BEGIN DATA PROVIDED

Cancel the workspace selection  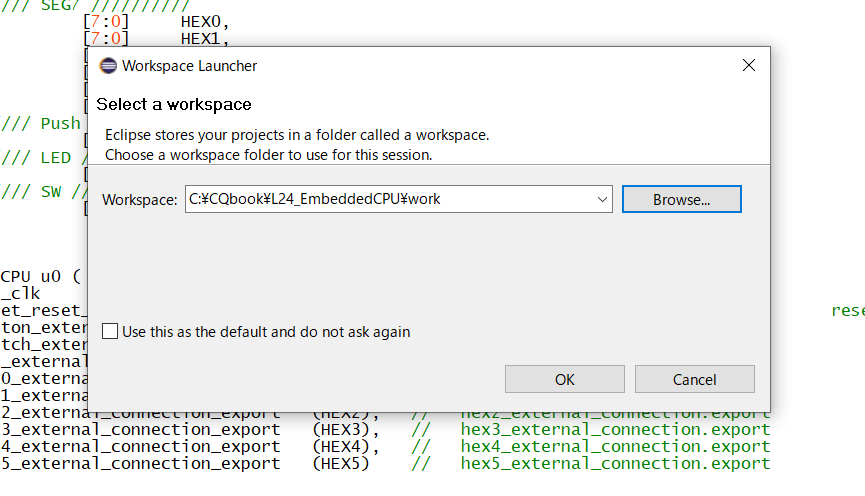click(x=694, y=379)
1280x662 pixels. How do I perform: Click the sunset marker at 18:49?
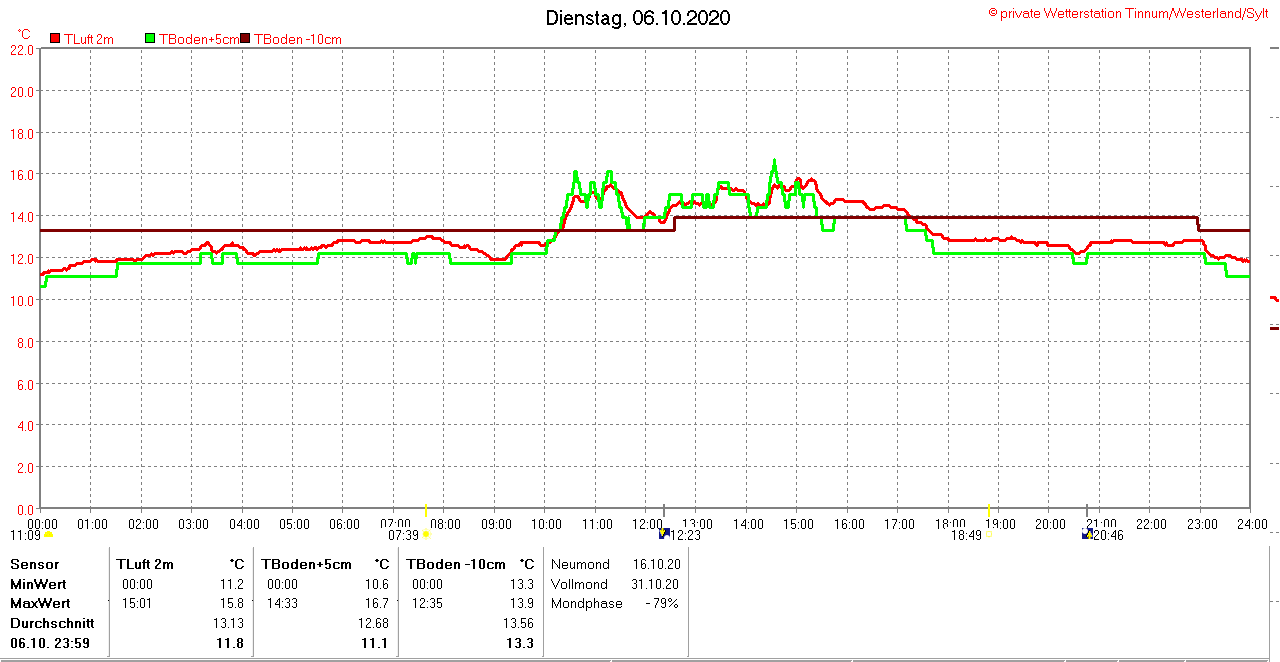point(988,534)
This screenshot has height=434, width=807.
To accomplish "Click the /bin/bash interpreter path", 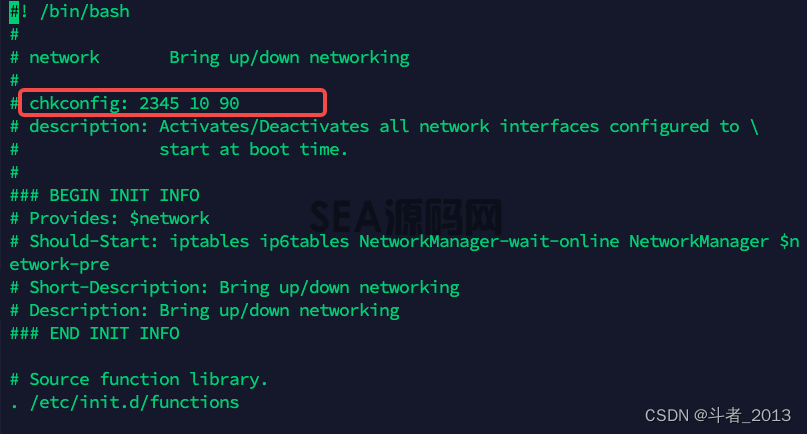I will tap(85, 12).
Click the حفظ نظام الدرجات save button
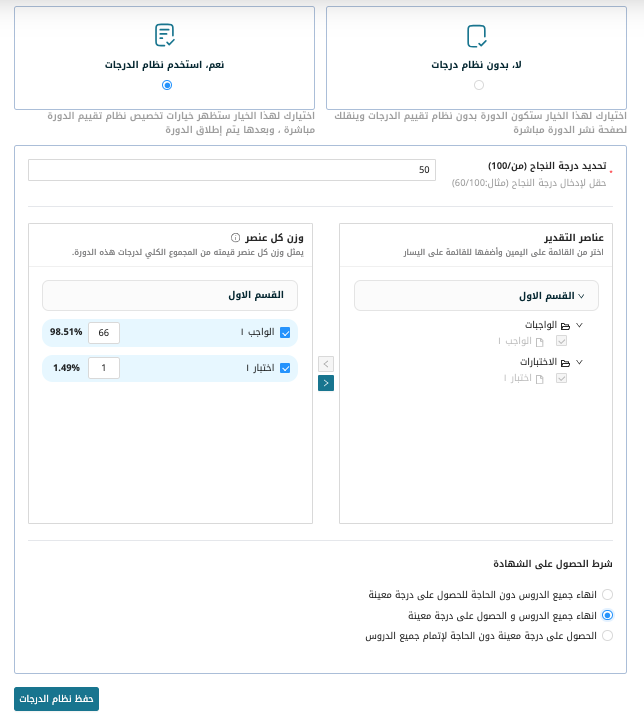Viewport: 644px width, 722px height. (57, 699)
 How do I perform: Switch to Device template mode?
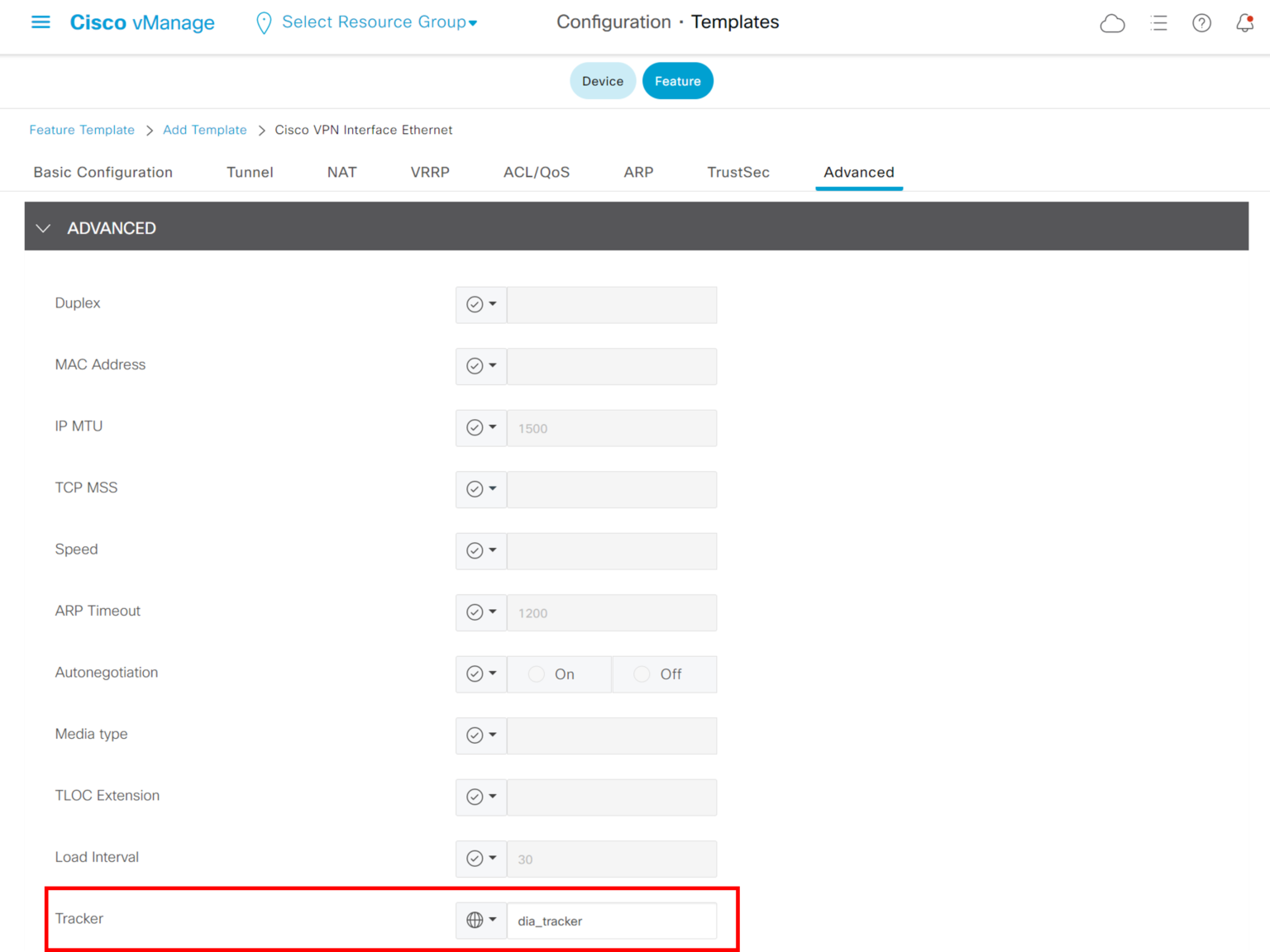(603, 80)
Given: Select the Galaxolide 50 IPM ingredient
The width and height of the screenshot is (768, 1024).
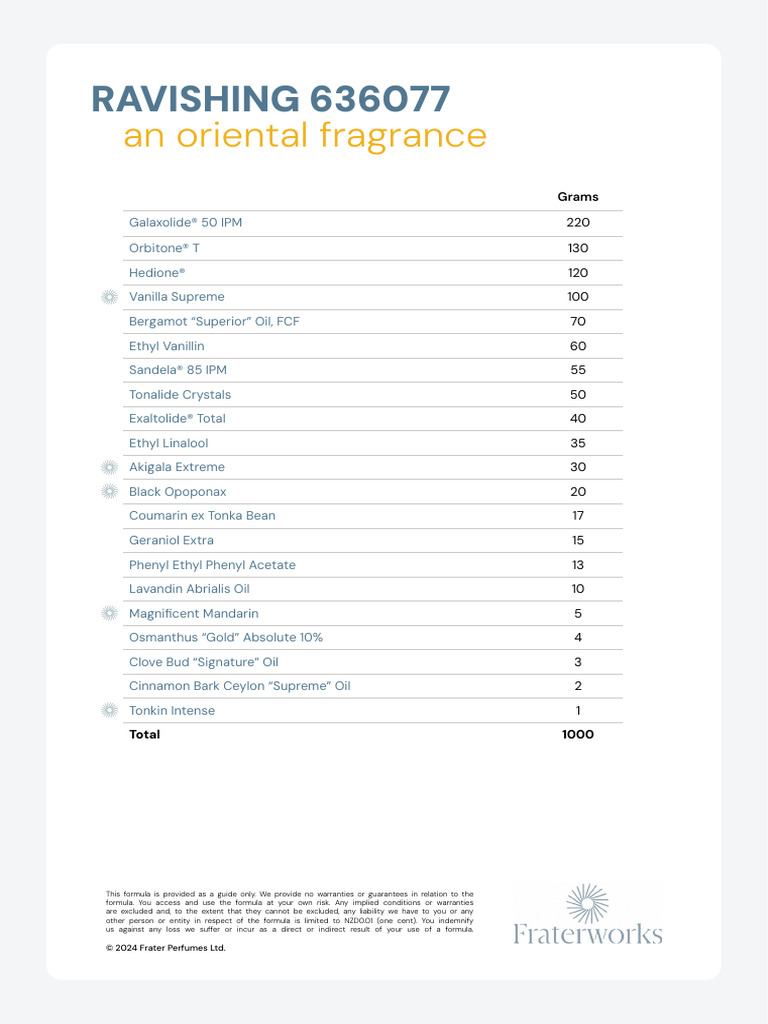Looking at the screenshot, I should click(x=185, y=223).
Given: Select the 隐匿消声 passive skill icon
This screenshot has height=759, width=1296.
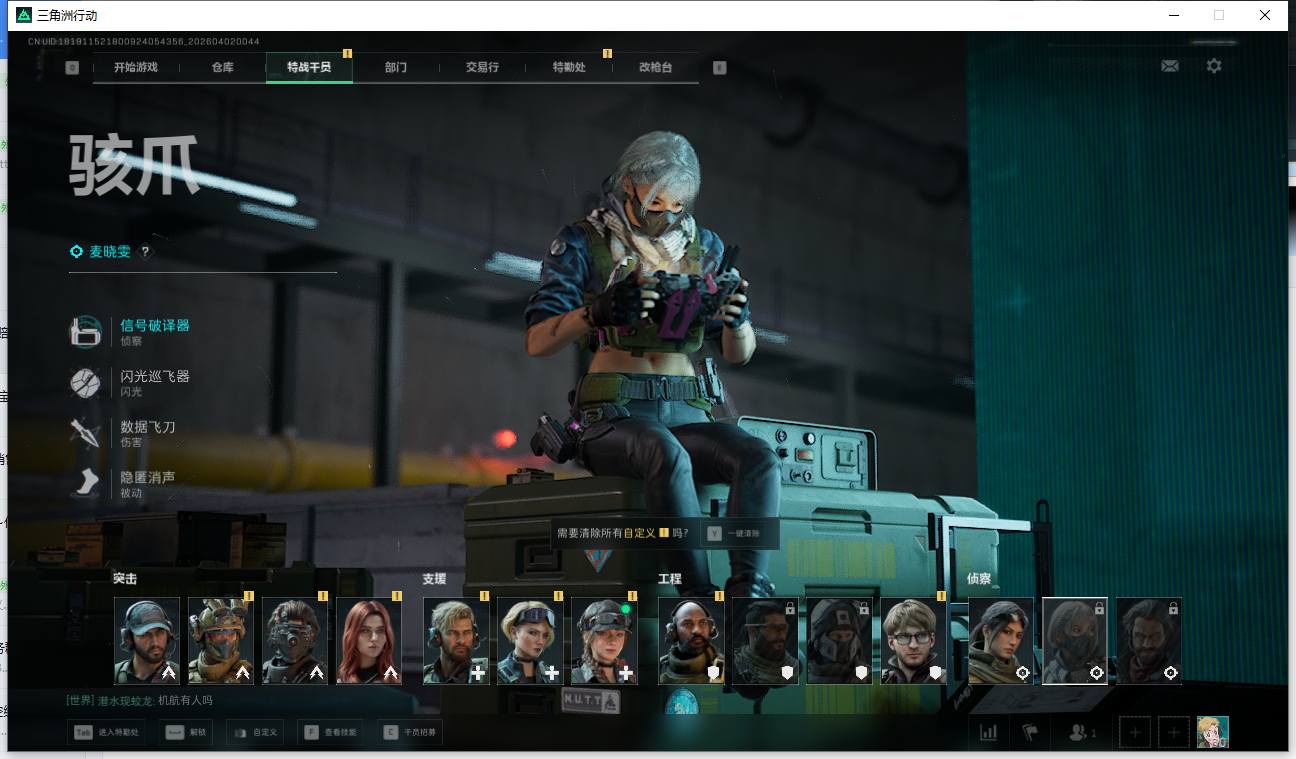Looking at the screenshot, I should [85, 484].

END DATA PROVIDED

### ABOUT THIS TASK
Across the data above, how many lines include the word "Given"? Give only the count.

### TASK SOLUTION
2